**EXERCISE:** Please reproduce the data in its entirety, word for word.

RECORDS below:

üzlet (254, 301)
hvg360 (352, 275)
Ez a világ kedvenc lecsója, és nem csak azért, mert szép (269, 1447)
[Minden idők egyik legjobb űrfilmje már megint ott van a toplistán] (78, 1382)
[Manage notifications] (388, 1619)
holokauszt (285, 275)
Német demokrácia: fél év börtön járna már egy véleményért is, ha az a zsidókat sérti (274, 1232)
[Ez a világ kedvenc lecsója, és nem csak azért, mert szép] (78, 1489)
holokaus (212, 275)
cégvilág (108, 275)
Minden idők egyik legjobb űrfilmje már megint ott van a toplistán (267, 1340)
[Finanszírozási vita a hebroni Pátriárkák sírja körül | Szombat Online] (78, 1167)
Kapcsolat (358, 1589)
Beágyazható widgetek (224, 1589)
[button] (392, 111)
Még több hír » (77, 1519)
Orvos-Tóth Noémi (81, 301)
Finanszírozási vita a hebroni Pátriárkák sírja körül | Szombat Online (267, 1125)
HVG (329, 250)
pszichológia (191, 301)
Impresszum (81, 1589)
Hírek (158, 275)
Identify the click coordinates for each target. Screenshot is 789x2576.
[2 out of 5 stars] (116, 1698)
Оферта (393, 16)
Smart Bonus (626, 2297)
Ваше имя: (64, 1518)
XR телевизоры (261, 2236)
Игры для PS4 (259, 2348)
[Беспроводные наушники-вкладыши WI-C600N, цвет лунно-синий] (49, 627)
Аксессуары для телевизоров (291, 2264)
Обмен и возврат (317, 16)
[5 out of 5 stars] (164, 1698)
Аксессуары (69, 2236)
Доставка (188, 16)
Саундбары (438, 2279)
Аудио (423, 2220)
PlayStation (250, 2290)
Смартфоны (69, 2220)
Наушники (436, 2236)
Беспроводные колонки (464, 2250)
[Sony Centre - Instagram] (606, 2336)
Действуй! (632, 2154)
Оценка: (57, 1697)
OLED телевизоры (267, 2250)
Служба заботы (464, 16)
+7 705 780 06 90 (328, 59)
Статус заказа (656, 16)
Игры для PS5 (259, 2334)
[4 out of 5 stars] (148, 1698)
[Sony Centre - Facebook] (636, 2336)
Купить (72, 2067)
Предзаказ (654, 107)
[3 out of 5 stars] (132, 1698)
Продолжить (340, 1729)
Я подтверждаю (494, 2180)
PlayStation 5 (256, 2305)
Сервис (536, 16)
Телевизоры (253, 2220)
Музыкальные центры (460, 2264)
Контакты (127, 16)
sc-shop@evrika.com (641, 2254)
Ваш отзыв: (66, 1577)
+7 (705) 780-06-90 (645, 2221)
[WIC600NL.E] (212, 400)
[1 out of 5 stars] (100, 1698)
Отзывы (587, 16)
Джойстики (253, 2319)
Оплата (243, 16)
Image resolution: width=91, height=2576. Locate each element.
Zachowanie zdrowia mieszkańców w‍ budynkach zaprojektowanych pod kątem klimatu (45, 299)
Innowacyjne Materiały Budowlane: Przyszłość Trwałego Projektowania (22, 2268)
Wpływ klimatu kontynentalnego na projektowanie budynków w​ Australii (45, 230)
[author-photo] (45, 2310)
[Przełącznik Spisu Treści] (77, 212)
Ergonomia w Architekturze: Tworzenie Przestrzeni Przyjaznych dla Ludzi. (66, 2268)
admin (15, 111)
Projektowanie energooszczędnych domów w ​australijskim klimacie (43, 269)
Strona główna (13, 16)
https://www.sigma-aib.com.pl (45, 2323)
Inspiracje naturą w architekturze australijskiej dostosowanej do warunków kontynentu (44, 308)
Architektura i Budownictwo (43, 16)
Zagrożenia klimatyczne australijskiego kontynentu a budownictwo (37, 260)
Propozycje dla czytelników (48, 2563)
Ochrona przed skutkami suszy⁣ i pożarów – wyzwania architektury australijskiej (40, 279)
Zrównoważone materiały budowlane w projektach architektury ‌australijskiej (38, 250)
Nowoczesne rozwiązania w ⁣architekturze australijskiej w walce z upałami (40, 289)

End of RECORDS.

**RESPONSE AREA:**
üzlet (254, 301)
hvg360 (352, 275)
Ez a világ kedvenc lecsója, és nem csak azért, mert szép (269, 1447)
[Minden idők egyik legjobb űrfilmje már megint ott van a toplistán] (78, 1382)
[Manage notifications] (388, 1619)
holokauszt (285, 275)
Német demokrácia: fél év börtön járna már egy véleményért is, ha az a zsidókat sérti (274, 1232)
[Ez a világ kedvenc lecsója, és nem csak azért, mert szép] (78, 1489)
holokaus (212, 275)
cégvilág (108, 275)
Minden idők egyik legjobb űrfilmje már megint ott van a toplistán (267, 1340)
[Finanszírozási vita a hebroni Pátriárkák sírja körül | Szombat Online] (78, 1167)
Kapcsolat (358, 1589)
Beágyazható widgetek (224, 1589)
[button] (392, 111)
Még több hír » (77, 1519)
Orvos-Tóth Noémi (81, 301)
Finanszírozási vita a hebroni Pátriárkák sírja körül | Szombat Online (267, 1125)
HVG (329, 250)
pszichológia (191, 301)
Impresszum (81, 1589)
Hírek (158, 275)
Identify the click coordinates for each target. Screenshot is 789x2576.
[2 out of 5 stars] (116, 1698)
Оферта (393, 16)
Smart Bonus (626, 2297)
Ваше имя: (64, 1518)
XR телевизоры (261, 2236)
Игры для PS4 (259, 2348)
[Беспроводные наушники-вкладыши WI-C600N, цвет лунно-синий] (49, 627)
Аксессуары для телевизоров (291, 2264)
Обмен и возврат (317, 16)
[5 out of 5 stars] (164, 1698)
Аксессуары (69, 2236)
Доставка (188, 16)
Саундбары (438, 2279)
Аудио (423, 2220)
PlayStation (250, 2290)
Смартфоны (69, 2220)
Наушники (436, 2236)
Беспроводные колонки (464, 2250)
[Sony Centre - Instagram] (606, 2336)
Действуй! (632, 2154)
Оценка: (57, 1697)
OLED телевизоры (267, 2250)
Служба заботы (464, 16)
+7 705 780 06 90 (328, 59)
Статус заказа (656, 16)
Игры для PS5 (259, 2334)
[4 out of 5 stars] (148, 1698)
[Sony Centre - Facebook] (636, 2336)
Купить (72, 2067)
Предзаказ (654, 107)
[3 out of 5 stars] (132, 1698)
Продолжить (340, 1729)
Я подтверждаю (494, 2180)
PlayStation 5 (256, 2305)
Сервис (536, 16)
Телевизоры (253, 2220)
Музыкальные центры (460, 2264)
Контакты (127, 16)
sc-shop@evrika.com (641, 2254)
Ваш отзыв: (66, 1577)
+7 (705) 780-06-90 (645, 2221)
[WIC600NL.E] (212, 400)
[1 out of 5 stars] (100, 1698)
Отзывы (587, 16)
Джойстики (253, 2319)
Оплата (243, 16)
Image resolution: width=91, height=2576. Locate each element.
Zachowanie zdrowia mieszkańców w‍ budynkach zaprojektowanych pod kątem klimatu (45, 299)
Innowacyjne Materiały Budowlane: Przyszłość Trwałego Projektowania (22, 2268)
Wpływ klimatu kontynentalnego na projektowanie budynków w​ Australii (45, 230)
[author-photo] (45, 2310)
[Przełącznik Spisu Treści] (77, 212)
Ergonomia w Architekturze: Tworzenie Przestrzeni Przyjaznych dla Ludzi. (66, 2268)
admin (15, 111)
Projektowanie energooszczędnych domów w ​australijskim klimacie (43, 269)
Strona główna (13, 16)
https://www.sigma-aib.com.pl (45, 2323)
Inspiracje naturą w architekturze australijskiej dostosowanej do warunków kontynentu (44, 308)
Architektura i Budownictwo (43, 16)
Zagrożenia klimatyczne australijskiego kontynentu a budownictwo (37, 260)
Propozycje dla czytelników (48, 2563)
Ochrona przed skutkami suszy⁣ i pożarów – wyzwania architektury australijskiej (40, 279)
Zrównoważone materiały budowlane w projektach architektury ‌australijskiej (38, 250)
Nowoczesne rozwiązania w ⁣architekturze australijskiej w walce z upałami (40, 289)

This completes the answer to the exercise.